Short exercise
Reproduce the material exactly as it appears, starting at the line that contains "1142x1136 pixels. Task: Click" and continuing through the last line of the material, with both ends included.

● ● ● ● ●

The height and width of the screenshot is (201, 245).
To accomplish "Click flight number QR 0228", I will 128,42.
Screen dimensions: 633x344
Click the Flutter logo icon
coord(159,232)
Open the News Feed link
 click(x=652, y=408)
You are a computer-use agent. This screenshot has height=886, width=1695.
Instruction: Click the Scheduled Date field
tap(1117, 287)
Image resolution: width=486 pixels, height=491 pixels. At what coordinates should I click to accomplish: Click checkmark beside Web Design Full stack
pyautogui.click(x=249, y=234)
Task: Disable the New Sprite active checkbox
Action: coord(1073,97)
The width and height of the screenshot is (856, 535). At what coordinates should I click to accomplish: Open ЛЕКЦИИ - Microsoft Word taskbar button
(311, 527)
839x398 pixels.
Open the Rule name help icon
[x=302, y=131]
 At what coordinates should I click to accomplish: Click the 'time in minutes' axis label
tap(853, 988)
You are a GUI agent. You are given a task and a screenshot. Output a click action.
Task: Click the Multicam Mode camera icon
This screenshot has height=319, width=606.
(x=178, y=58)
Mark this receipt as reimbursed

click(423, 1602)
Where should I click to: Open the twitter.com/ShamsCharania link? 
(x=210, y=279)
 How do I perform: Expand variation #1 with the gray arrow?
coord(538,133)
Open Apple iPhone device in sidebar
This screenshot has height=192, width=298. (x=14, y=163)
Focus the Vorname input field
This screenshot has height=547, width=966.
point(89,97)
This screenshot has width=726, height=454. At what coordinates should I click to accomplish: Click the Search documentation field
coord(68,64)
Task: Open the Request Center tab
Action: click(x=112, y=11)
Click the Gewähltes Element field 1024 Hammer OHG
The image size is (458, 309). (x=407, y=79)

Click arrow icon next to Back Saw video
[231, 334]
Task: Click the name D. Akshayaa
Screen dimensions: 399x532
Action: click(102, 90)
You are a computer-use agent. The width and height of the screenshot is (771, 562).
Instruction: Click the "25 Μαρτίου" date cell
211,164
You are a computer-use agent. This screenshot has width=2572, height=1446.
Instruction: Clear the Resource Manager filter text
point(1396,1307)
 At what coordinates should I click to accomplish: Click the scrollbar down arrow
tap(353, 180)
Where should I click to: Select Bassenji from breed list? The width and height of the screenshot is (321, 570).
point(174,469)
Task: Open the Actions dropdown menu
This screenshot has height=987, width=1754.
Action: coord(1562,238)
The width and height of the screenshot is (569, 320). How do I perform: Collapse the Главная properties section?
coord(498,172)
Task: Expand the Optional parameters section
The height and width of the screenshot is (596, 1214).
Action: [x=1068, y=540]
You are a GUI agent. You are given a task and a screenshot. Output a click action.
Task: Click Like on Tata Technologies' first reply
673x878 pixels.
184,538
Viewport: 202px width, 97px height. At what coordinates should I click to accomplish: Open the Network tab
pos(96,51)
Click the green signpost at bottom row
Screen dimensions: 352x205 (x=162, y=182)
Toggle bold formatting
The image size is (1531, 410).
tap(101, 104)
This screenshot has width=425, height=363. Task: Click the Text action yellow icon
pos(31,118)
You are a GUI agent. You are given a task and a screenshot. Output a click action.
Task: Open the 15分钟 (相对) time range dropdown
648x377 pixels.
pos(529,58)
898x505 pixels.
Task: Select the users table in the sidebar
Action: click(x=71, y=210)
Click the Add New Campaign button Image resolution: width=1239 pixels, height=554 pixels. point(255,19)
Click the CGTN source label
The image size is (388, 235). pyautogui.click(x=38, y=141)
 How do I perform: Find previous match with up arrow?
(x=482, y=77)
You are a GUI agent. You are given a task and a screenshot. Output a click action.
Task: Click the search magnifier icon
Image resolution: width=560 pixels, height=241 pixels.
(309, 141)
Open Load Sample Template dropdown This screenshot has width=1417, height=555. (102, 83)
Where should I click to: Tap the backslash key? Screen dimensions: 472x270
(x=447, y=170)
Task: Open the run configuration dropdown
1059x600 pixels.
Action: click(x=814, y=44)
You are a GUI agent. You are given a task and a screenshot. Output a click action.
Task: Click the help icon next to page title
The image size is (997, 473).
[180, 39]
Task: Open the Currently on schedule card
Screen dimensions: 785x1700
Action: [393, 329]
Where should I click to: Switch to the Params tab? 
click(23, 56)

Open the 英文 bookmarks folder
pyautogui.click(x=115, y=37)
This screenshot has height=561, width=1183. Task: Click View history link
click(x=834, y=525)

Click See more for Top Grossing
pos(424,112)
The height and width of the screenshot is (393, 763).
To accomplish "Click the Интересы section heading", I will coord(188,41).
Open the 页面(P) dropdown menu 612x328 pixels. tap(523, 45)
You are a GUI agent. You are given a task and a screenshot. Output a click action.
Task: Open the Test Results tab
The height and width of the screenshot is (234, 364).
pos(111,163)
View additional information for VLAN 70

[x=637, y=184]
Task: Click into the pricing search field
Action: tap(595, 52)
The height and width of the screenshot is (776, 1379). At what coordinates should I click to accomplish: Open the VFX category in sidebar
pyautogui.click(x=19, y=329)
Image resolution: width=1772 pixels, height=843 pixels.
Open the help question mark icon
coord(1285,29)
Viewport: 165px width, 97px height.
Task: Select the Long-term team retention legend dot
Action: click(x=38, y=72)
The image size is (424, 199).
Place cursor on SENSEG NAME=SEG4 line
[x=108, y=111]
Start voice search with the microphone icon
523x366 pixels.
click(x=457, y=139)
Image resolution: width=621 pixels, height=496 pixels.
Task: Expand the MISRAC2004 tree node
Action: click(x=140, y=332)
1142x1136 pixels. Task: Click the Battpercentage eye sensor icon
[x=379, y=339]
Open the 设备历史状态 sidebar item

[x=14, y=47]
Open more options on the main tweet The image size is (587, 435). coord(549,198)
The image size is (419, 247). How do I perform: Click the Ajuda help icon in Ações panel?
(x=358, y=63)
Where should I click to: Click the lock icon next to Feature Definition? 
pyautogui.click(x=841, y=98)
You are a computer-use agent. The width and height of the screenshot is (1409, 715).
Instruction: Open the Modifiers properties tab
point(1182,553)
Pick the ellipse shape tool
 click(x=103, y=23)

● ● ● ● ●

Solution below
1142x1136 pixels. Task: Click the Battpercentage eye sensor icon
[x=379, y=339]
Open the 设备历史状态 sidebar item

[x=14, y=47]
Open more options on the main tweet The image size is (587, 435). coord(549,198)
The image size is (419, 247). How do I perform: Click the Ajuda help icon in Ações panel?
(x=358, y=63)
Where should I click to: Click the lock icon next to Feature Definition? 
pyautogui.click(x=841, y=98)
You are a computer-use agent. The width and height of the screenshot is (1409, 715).
Instruction: Open the Modifiers properties tab
point(1182,553)
Pick the ellipse shape tool
 click(x=103, y=23)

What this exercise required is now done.